Turn the records from the line with "section plus icon" to the line with "coord(835,571)" into a JSON list of strings, one string per line, leaving out blank lines.

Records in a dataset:
_____

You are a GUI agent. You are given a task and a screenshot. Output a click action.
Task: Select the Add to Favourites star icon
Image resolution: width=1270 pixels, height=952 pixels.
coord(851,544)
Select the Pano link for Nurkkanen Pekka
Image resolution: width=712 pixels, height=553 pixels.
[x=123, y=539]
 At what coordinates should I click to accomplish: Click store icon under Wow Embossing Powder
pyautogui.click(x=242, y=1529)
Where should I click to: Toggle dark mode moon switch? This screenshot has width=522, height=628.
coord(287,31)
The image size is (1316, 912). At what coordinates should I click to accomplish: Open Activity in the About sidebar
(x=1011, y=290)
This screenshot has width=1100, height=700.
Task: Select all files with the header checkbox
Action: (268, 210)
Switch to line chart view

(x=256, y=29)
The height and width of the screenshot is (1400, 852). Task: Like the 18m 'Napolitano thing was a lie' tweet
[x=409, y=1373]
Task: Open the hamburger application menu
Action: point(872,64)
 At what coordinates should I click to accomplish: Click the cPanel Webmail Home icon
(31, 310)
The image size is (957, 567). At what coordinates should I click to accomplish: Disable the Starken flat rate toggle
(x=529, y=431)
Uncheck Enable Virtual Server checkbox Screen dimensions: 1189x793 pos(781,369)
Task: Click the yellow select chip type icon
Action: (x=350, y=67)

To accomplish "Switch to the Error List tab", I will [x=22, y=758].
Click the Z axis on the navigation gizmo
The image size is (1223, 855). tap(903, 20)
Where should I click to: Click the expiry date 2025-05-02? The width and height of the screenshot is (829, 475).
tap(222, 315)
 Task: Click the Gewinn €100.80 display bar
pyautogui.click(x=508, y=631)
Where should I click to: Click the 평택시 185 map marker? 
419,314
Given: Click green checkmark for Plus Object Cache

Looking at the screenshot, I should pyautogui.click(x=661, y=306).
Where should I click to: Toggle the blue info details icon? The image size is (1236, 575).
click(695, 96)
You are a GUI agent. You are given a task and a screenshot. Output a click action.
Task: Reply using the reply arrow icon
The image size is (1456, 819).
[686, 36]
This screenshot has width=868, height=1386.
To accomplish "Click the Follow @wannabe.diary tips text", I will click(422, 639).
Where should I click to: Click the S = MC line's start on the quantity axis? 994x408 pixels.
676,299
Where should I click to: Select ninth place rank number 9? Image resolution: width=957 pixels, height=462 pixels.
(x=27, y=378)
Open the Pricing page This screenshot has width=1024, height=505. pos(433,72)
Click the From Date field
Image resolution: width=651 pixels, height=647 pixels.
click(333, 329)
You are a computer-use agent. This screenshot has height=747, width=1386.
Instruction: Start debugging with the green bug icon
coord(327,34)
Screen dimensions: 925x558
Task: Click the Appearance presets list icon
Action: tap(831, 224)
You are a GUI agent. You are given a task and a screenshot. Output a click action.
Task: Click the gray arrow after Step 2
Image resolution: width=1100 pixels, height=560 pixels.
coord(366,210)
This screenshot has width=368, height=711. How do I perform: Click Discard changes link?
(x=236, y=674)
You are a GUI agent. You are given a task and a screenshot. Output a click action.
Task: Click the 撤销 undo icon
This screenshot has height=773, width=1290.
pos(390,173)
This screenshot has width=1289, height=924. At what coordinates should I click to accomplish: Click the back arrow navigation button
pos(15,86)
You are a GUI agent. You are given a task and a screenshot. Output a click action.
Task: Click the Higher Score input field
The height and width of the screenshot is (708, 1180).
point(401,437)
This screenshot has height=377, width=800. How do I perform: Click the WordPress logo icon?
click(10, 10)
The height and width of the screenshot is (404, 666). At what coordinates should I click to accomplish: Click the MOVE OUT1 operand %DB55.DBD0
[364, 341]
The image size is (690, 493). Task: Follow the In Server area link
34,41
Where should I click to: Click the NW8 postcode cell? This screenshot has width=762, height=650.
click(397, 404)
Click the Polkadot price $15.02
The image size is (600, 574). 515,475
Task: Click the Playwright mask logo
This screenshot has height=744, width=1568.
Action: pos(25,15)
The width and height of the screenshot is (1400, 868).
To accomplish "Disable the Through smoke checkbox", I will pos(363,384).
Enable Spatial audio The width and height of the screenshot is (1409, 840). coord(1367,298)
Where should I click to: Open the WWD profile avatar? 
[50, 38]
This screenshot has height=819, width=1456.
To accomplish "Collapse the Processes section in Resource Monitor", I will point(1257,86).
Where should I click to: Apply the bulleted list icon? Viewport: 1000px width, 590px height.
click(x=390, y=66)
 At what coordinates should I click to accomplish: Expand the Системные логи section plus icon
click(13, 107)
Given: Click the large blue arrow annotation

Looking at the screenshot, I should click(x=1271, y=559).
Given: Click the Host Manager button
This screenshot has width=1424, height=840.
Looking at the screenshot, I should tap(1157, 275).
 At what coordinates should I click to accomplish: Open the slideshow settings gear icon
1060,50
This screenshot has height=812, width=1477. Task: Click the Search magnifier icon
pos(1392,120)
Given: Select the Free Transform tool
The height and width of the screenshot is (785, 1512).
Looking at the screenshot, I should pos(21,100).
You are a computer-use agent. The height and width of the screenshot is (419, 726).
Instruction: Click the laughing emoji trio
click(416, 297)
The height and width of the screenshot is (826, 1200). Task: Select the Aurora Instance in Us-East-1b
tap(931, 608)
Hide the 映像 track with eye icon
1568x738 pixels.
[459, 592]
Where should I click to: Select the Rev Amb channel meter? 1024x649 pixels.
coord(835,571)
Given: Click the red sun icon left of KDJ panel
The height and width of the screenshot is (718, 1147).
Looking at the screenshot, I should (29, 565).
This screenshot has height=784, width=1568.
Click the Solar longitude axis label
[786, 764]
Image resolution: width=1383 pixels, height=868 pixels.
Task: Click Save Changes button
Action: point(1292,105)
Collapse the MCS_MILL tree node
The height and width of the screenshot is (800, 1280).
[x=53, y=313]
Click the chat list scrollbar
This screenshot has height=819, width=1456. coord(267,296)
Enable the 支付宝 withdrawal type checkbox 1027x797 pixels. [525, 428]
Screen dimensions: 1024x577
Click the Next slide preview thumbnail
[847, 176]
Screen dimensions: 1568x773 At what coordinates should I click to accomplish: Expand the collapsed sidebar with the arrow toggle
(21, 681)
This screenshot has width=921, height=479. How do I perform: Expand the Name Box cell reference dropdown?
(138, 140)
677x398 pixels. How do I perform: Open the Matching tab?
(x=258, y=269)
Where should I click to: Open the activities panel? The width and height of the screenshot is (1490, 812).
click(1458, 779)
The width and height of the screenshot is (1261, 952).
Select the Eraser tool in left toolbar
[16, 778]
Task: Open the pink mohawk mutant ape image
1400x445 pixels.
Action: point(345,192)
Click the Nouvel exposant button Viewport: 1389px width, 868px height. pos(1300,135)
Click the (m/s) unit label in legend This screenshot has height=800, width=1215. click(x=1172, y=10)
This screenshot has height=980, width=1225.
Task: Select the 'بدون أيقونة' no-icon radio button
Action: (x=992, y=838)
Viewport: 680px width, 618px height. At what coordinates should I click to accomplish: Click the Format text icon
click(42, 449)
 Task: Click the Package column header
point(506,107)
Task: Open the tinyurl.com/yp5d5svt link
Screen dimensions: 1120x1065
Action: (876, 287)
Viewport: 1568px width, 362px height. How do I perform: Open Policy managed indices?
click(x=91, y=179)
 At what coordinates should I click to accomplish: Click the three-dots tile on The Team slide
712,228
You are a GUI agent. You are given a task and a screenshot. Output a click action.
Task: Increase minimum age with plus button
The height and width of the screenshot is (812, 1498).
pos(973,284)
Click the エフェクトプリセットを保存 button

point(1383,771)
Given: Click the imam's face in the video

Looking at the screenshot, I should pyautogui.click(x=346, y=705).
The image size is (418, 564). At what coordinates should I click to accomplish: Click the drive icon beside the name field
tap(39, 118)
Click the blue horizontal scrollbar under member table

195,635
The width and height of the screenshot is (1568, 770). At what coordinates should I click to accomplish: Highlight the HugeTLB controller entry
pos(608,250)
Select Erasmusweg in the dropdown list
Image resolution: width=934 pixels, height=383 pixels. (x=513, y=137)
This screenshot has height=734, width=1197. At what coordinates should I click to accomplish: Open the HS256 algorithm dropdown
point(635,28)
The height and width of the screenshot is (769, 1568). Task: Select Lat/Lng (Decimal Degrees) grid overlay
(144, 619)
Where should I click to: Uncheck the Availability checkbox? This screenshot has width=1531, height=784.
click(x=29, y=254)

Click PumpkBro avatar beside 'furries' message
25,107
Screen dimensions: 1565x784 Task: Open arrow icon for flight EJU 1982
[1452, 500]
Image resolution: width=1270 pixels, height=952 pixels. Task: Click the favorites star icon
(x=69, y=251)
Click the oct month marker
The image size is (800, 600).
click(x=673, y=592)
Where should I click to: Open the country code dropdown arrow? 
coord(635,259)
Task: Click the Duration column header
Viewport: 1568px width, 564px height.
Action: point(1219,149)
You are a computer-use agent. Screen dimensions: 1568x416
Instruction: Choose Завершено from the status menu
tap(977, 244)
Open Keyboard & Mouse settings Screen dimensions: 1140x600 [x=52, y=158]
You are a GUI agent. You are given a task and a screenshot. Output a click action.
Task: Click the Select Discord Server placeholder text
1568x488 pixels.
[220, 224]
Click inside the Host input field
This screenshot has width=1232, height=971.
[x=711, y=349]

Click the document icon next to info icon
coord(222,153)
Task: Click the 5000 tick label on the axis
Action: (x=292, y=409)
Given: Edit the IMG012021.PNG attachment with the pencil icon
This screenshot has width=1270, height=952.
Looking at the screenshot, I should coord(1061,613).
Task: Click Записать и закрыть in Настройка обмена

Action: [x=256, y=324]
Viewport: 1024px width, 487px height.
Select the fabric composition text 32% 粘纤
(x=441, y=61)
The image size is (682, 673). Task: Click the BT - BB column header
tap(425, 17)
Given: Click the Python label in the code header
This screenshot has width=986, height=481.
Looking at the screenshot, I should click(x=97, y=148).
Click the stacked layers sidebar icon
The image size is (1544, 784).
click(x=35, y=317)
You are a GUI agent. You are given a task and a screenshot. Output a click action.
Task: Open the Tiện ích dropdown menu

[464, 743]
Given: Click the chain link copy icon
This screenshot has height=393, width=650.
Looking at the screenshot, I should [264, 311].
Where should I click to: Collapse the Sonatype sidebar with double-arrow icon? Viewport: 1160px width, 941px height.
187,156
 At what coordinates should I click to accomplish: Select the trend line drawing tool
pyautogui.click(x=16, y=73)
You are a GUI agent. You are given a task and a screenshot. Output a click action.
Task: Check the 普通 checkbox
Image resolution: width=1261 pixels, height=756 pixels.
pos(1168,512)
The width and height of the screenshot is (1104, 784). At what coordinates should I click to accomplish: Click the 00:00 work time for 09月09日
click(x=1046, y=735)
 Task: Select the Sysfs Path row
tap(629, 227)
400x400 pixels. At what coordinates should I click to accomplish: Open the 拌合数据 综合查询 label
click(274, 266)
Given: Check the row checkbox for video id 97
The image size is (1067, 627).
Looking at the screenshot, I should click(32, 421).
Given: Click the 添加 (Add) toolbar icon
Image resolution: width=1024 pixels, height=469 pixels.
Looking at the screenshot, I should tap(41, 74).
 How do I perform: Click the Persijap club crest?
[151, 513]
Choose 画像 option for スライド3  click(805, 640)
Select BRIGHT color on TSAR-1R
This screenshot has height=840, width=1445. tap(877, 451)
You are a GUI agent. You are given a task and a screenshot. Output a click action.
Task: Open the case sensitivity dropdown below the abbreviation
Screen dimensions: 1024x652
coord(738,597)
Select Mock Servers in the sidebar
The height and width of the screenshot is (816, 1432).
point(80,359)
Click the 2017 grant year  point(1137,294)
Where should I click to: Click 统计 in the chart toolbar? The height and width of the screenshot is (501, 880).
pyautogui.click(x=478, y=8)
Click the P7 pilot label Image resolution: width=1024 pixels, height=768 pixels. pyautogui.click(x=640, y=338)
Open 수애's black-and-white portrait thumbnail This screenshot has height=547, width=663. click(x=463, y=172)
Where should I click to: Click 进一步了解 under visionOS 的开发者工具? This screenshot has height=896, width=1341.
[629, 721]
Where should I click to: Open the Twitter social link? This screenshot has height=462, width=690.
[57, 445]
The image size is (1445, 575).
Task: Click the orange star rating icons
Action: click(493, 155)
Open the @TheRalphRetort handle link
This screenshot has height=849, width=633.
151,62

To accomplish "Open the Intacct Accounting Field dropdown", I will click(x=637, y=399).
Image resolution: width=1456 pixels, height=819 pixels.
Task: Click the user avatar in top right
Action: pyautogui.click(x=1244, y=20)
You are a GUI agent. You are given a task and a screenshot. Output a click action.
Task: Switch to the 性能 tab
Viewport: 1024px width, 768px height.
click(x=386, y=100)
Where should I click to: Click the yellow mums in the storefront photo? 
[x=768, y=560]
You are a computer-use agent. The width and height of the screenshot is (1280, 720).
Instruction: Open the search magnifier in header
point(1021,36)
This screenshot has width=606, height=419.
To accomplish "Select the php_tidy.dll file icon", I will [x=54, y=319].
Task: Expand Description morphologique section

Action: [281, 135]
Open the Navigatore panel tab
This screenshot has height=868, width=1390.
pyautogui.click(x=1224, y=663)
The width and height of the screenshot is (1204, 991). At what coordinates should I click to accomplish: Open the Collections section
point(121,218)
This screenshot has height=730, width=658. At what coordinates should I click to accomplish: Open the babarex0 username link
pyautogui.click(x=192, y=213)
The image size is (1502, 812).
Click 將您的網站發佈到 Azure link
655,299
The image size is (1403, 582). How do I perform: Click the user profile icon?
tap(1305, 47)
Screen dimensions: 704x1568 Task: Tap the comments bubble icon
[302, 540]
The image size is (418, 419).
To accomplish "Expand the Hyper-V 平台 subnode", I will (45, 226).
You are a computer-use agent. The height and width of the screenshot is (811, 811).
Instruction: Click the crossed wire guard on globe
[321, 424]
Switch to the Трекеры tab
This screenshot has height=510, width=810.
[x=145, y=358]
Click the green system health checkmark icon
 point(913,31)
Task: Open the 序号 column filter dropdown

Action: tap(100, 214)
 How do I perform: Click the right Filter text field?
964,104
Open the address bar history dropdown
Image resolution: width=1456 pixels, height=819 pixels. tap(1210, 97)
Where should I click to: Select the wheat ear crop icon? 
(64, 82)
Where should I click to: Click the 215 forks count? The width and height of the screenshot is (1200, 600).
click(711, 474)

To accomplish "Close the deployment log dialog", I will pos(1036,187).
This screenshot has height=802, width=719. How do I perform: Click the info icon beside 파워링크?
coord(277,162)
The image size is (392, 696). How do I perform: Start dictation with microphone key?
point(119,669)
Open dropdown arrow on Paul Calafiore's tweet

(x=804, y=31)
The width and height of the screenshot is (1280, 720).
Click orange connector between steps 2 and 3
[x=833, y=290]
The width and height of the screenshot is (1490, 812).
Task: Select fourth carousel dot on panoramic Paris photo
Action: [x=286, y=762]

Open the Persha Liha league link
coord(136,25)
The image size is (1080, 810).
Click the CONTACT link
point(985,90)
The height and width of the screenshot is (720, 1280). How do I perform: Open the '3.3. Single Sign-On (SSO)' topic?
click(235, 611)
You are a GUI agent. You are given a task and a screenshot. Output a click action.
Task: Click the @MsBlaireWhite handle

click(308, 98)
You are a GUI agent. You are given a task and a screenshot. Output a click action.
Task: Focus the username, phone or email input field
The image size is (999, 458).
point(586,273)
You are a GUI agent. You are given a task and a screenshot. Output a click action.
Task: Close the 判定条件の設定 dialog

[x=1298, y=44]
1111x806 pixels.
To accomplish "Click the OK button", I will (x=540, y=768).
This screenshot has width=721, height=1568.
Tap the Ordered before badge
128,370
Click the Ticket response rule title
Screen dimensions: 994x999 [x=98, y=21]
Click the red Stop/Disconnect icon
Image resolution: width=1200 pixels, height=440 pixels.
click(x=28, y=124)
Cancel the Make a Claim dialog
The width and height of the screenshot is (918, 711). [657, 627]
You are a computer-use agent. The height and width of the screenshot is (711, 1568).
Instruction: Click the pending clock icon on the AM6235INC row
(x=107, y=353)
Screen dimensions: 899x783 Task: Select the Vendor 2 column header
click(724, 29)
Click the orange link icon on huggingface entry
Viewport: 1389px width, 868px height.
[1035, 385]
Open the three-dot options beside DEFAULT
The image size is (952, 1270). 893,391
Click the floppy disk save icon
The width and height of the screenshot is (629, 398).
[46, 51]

_____

Task output:
[
  " At what coordinates should I click to accomplish: Expand the Системные логи section plus icon",
  "click(13, 107)",
  "Given: Click the large blue arrow annotation",
  "Looking at the screenshot, I should click(x=1271, y=559).",
  "Given: Click the Host Manager button",
  "This screenshot has width=1424, height=840.",
  "Looking at the screenshot, I should tap(1157, 275).",
  " At what coordinates should I click to accomplish: Open the slideshow settings gear icon",
  "1060,50",
  "This screenshot has height=812, width=1477. Task: Click the Search magnifier icon",
  "pos(1392,120)",
  "Given: Select the Free Transform tool",
  "The height and width of the screenshot is (785, 1512).",
  "Looking at the screenshot, I should pos(21,100).",
  "You are a computer-use agent. The height and width of the screenshot is (419, 726).",
  "Instruction: Click the laughing emoji trio",
  "click(416, 297)",
  "The height and width of the screenshot is (826, 1200). Task: Select the Aurora Instance in Us-East-1b",
  "tap(931, 608)",
  "Hide the 映像 track with eye icon",
  "1568x738 pixels.",
  "[459, 592]",
  "Where should I click to: Select the Rev Amb channel meter? 1024x649 pixels.",
  "coord(835,571)"
]